Mit dem Klinikum Ibbenbüren schließt ein weiteres Krankenhaus im Münsterland seine Kreißsäle. Die Geburtsstation wird mit der des Mathias-Spitals in Rheine zusammengelegt.

Eine knappe halbe Stunde Autofahrt in etwa kostet es die werdenden Mütter ab dem 12. November, zur Geburt von Ibbenbüren nach Rheine zu fahren. Zumutbar seien sogar 40 Minuten, so der Gemeinsame Bundesausschuss (G-BA), das höchste Beschlussgremium der gemeinsamen Selbstverwaltung im deutschen Gesundheitswesen. 
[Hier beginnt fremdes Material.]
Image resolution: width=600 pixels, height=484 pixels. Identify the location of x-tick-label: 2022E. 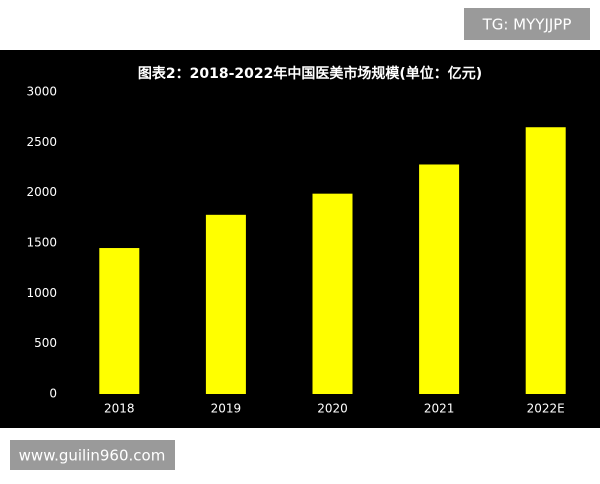
(546, 409).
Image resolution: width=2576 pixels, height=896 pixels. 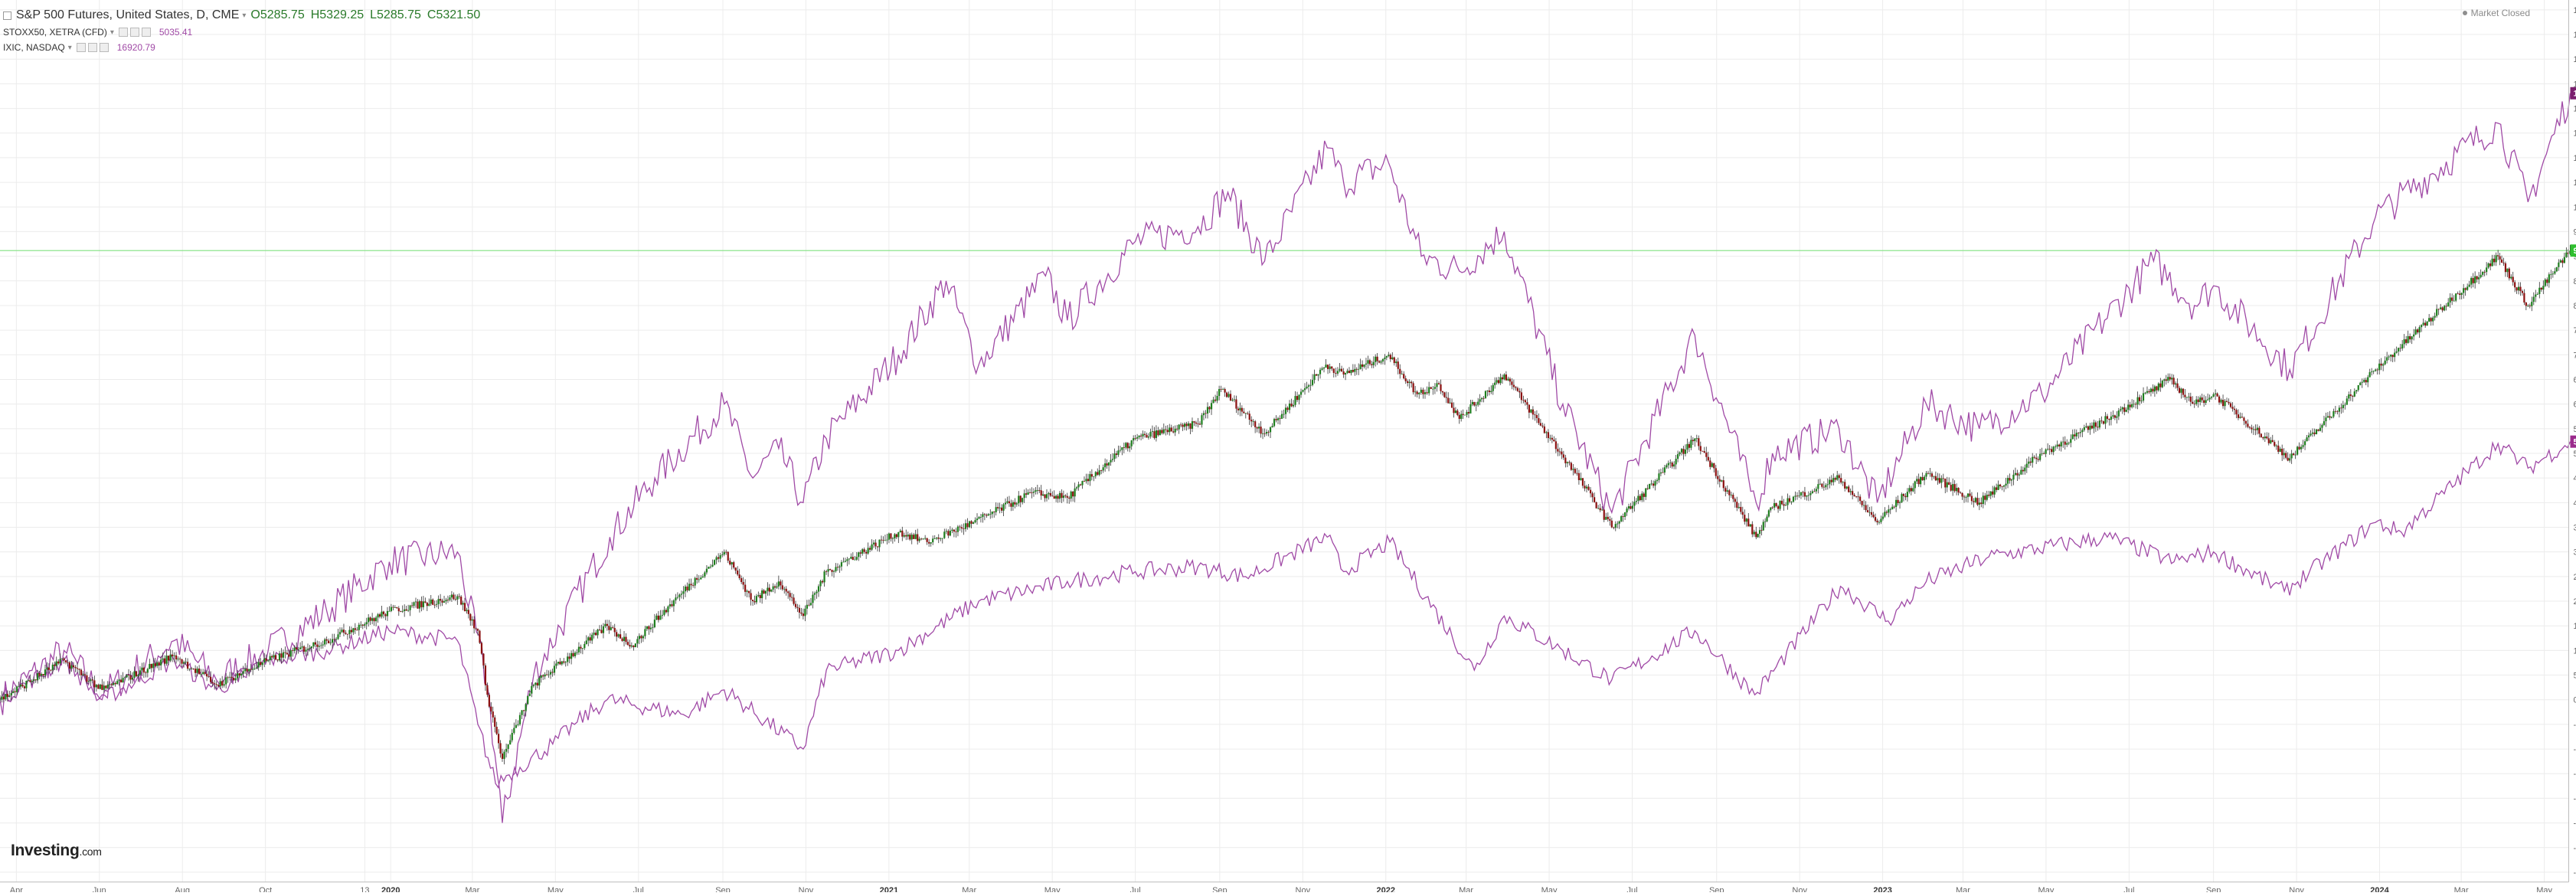 I want to click on legend-compare-row-ixic: IXIC, NASDAQ ▾ 16920.79, so click(x=244, y=48).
Grund der Schließung: Personalmangel

Das Klinikum Ibbenbüren teilte das Aus der Geburtsstation am Standort mit | Bildquelle: WDR

Als Grund für die Schließung der Geburtshilfe am Standort Ibbenbüren gibt die Klinik an, es fehle der Frauenklinik "an ärztlichen Mitarbeitenden und angestellten Hebammen. Deshalb ist die geplante Verlagerung ein unausweichlicher Schritt." Werdende Mütter hätten einen "Anspruch auf eine bestmögliche Versorgung haben."

Nur noch in 10 Orten Geburtsstationen

In der Vergangenheit sind bereits die Geburtsstationen an den Kliniken in Greven, Steinfurt und Warendorf geschlossen worden. Nach der Schließung in Ibbenbüren können Frauen nach Angaben der Bezirksregierung nur noch in 10 Städten des Münsterlandes gebären.